Been running tests for months and getting mixed results. Some wins look obvious but then don’t hold up when I scale.
What’s your process for actually validating significance? Feel like I’m just guessing half the time.
Been running tests for months and getting mixed results. Some wins look obvious but then don’t hold up when I scale.
What’s your process for actually validating significance? Feel like I’m just guessing half the time.
I check significance differently depending on the test.
For landing pages, I wait for 95% confidence AND run it for 2 weeks minimum. But here’s what got me early on - seasonal stuff screws everything up. I had a ‘winner’ that was just catching a holiday spike.
Now I always break down the results after. Check different traffic sources, devices, time periods. If your winner only works for one slice, it’s probably just noise.
I also ignore anything that wins by less than 10%. Even if it hits significance, seasonal changes and measurement errors will eat the real impact. Focus on bigger wins instead.
After months of testing, sample size is everything. Run a sample size calculator first - you need your baseline conversion rate and the minimum lift you’re targeting.
Here’s the real test: send all traffic to your winner and let it run for a full business cycle. If the lift disappears, you didn’t actually win.

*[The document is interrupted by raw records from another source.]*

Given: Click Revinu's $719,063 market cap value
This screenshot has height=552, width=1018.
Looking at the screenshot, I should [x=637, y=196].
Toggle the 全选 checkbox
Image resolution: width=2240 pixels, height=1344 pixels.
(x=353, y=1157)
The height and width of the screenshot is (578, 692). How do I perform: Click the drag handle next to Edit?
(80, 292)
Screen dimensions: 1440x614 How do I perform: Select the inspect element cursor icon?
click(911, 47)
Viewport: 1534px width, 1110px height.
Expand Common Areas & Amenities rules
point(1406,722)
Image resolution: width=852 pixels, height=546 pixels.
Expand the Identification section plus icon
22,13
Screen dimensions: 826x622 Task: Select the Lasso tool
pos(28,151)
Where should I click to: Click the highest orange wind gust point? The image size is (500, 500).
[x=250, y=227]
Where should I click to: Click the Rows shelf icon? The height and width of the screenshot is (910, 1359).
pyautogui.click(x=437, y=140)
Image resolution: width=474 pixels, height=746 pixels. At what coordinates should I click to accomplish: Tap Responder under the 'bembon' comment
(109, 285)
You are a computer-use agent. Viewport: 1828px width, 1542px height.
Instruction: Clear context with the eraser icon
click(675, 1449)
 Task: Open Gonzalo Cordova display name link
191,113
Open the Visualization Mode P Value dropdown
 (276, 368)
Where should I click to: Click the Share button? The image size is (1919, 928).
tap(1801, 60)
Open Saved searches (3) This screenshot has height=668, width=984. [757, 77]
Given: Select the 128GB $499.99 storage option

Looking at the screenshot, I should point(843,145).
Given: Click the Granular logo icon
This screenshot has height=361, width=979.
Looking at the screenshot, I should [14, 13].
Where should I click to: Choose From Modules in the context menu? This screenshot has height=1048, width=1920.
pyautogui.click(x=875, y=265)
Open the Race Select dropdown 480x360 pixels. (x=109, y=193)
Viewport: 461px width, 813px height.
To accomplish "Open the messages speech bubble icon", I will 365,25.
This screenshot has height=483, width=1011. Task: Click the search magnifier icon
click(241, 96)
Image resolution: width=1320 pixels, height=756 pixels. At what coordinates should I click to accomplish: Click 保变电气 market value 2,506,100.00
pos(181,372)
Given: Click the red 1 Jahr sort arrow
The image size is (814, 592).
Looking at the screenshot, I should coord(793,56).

Don’t trust whatever your testing tool says is significant. Run tests until you get 1000+ conversions per variant - that’s the bare minimum. The real test happens afterward. If your ‘winner’ tanks when you scale up or loses its lift after 2-4 weeks, it was never a real win. I validate by running the winner for twice as long as the original test. If the improvement sticks, it’s legit. If not, back to the drawing board.
Test it out for longer. Don’t rely on luck.
Confidence levels are key. Run tests for two weeks minimum. You might still get burned, so stay cautious.